Lawmakers’ aim off
The response to a flood of fatal shootings? Bill would make it even easier to own guns.
“April is the cruelest month,” the poet has written. True enough in an existential sense, and yet this year we are inclined to differ. Like bluebonnets springing up along Texas roadsides, signs of glorious post-pandemic life are reemerging. Life is gradually returning to normal.
And yet, normal in this nation means routine, incessant unmitigated killing — of each other and of ourselves. In a sense, T.S. Eliot was closer to correct than he might have imagined. April this year is as cruel as any other April.
“Normal” the past few weeks includes the following:
• In a Minneapolis suburb — barely 10 miles from where a Minneapolis police officer is on trial for the death of George Floyd — a young man trying to elude a traffic stop for a minor offense dies when a veteran police officer fires a bullet into his chest, which she has called an accident, claiming she meant to fire her Taser.
• In the Dallas suburb of Allen, a young man murders five members of his family and then kills himself with a gun.
• In Pleasant Grove, another Dallas suburb, a 9-year-old shoots and kills his 11-year-old brother.
• In Bryan, a gunman kills a person and wounds at least five others — four of them critically — at a cabinet manufacturer where he apparently worked.
• In April and beyond in this COVIDworn nation, suicide has become the second-leading cause of death among Americans between the ages of 10 and 24, according to the Centers for Disease Control and Prevention.
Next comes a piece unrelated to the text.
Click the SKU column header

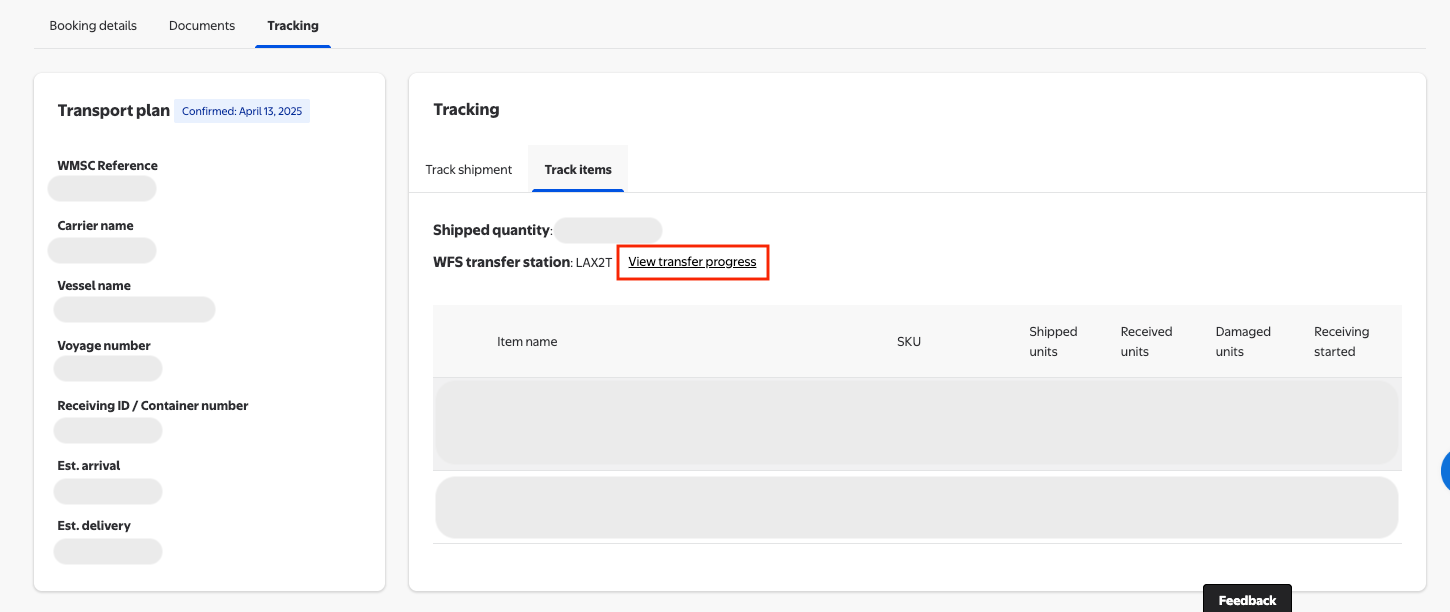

• This month we learn that right-wing terrorism is at an all-time high in this country.
In a nation with more guns than people, the through line linking all these awful incidents is not police reform or mental-health measures or classes in gun safety, as vital as those initiatives are. It is guns.
We have vastly more gun deaths, including suicides, than any developed nation in the world — because we have more guns, 400 million guns for 330 million people. Each day in the U.S., more than 300 people are shot; more than 100 of them die.
No wonder a police officer walking up to an idling car is anxious. In a nation awash in guns, who knows what’s inside a glove compartment, underneath a seat? In a nation awash in guns, a person attempting suicide is almost sure to be successful, if a gun is used. In a nation awash in guns, a gun at home is more likely to result in an accidental death (or a suicide) than in repelling an intruder. Compared with Canada, with Great Britain, with Japan, with New Zealand, with Australia, our gun fetish is anything but normal.
Guns are on the minds of Texas lawmakers this session. The Republicans in charge are eager to make them more accessible, not less.
No permit? No training? No problem. That’s the gist of House Bill 1911 sponsored by state Rep. James White, an East Texas Republican. White insists Second Amendment rights are more important than safety classes, or permits that might weed out those with no business being anywhere near a gun.
With the enthusiastic endorsement of Gov. Greg Abbott, White’s “constitutional carry” bill is likely to become law, after near misses in recent sessions. The governor made expanding gun rights a priority this session, the first since mass shootings in Midland-Odessa and El Paso killed dozens of Texans. Never mind that nearly every police association statewide oppose laws making guns even more ubiquitous. In Abbott’s view, and in the view of many in his party, our Second Amendment rights trump life itself.
We began with muzzle-flashes of death. We’ll conclude with glimmers of life:
• President Joe Biden last week unveiled several actions to curb what he called “an epidemic” of gun violence. They included an effort to regulate socalled “ghost guns,” made from kits with no serial numbers. He directed the Justice Department to propose a rule for regulating stabilizing braces for AR-style pistols; and to issue annual reports on gun trafficking, something that hasn’t been done in 20 years. The White House also will develop a model red-flag law for states that will allow law enforcement and family members to remove firearms from individuals who are at risk to themselves and others. Biden also proposed making changes in several federal grant programs to prioritize funding for community violence intervention efforts.
The president acknowledged that his executive orders are modest efforts to address a major national crisis. He insists they’re just a beginning.
• In Austin, state Rep. Jon Rosenthal, D-Houston, is expanding on the good work of so-called “violence interrupters” by sponsoring legislation that would establish the Office of Violence Prevention. His House Bill 1589 would assist groups working to reduce preventable injuries and deaths from all forms of physical violence, including guns.
The proposed office would establish violence prevention as a public health issue and would be housed, not in a law enforcement agency, but in the Texas Department of Health Services.
Rosenthal’s effort, like Biden’s, is modest and well-intentioned, but it might have a flicker of a chance in the Texas Legislature because of its community-based focus. It has nothing to do with gun control.
Here in Texas, bluebonnets are usually gone by May. Guns are not. And across the country the killings continue. In this “cruel” month and beyond, Rosenthal’s proposal — and Biden’s — are certainly worth a try.